Saya baru pulang mengobrol dengan salah satu ahli jantung terbaik di negeri ini. Kami bercerita ngalor ngidul dengan santainya. Sang dokter bercerita malam tadi ada seorang dokter jantung yang masih berusia 44 tahun meninggal dunia karena serangan jantung dan terlambat penanganannya. Awalnya ia merasa tidak enak dan mengobati sendiri penyakitnya. Saat semakin nyeri dan tak tertangani, ia masih mencoba mengatasi sendiri. Ia lalu memutuskan untuk pergi ke rumah sakit Mitra Keluarga Kelapa Gading padahal rumahnya ada di Kota Wisata, padahal ada sebuah rumah sakit jantung yang sangat handal yang lebih dekat.

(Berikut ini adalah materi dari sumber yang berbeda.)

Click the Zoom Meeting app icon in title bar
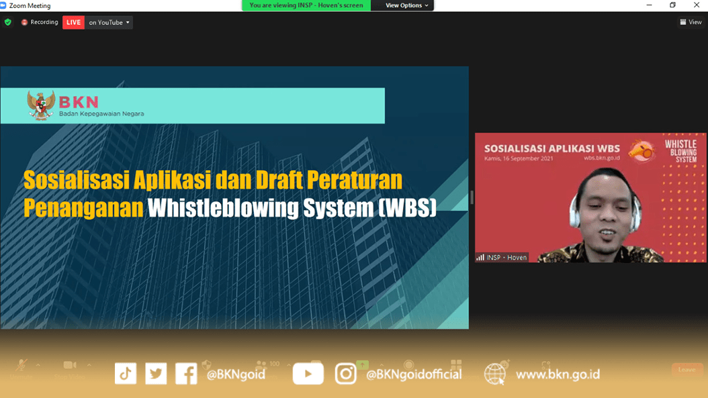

Konon ia perokok berat, sebuah pantangan yang selalu dianjurkan seorang dokter, apa lagi dokter jantung. Ia juga bermasalah dengan rekan-rekan sejawatnya sampai pernah di bawa ke dewan kedokteran untuk mendamaikan konfliknya. Mungkin juga karena itu, ia kemudian enggan memilih rumah sakit yang lebih dekat, padahal salah satu kunci keberhasilan penanganan penyakit jantung adalah kecepatan penanganan di rumah sakit yang memiliki fasilitas memadai. Sesampainya di Kelapa Gading kondisinya sudah sedemikan buruknya sehingga tak tertolong. Ia memilih gengsi dari nyawanya.
Meskipun takdir, buat saya ini sebuah kematian yang konyol dan tak bertanggung jawab. Pertama, soal tanggung jawab : sebagai seorang dokter ia seharusnya tidak merokok. Bagaimana ia bisa mempertahankan harkat profesinya kalau ia tidak memberi contoh dari dirinya sendiri? Ke dua soal menyepelekan : Ia bermain-main dengan hidupnya saat ia mencoba mengecilkan penyakitnya dengan menjadi dokter bagi dirinya sendiri. Kita ini sering merasa begitu hebat dan pintarnya sehingga menyepelekan hal penting dan kritis. Ke tiga soal gengsi : ini adalah sebuah bukti, gengsi tidak membawa hasil apa-apa bahkan mengantarkannya pada kematian. Seandainya ia melepas gengsi, mungkin saat ini ia masih bernapas. Ke empat soal make friends not foe : Seorang petinggi negara ini pernah memberi wejangan kepada pejabat yang ditunjuknya untuk membuat zero enemy. Saat menonton drama Sie Jien Kui, ia merangkul musuh-musuhnya dan membangun kekuatan bersama yang tak terkalahkan. Kalau saja ia tidak membuat musuh kanan kiri, mungkin ia sudah terselamatkan. Sebetulnya ia bisa terselamatkan, namun karena kelakuannya sendiri ia mungkin segan dan takut untuk meminta bantuan orang yang sudah pernah diinjaknya.
Maka hari ini saya belajar tentang:
1. Tanggung Jawab. Saya harus bertanggung jawab atas apa pun yang saya lakukan dalam hidup ini. Apa yang terucap harus sama dengan apa yang terungkap dalam tindakan.
2. Jangan pernah menyepelekan hal apa pun. Menyepelekan adalah awal kesombongan dan kesombongan tidak menghasilkan apa-apa kecuali kegagalan dan kehancuran.
3. Buang gengsi jauh-jauh. Gengsi juga tidak membawa hasil apa pun, malah berakhir pada kehancuran.
4. arti persahabatan. Bertemanlah sebanyak mungkin, bahkan dengan lawan dan musuh.
Semoga kejadian ini menjadi pembelajaran bagi kita semua.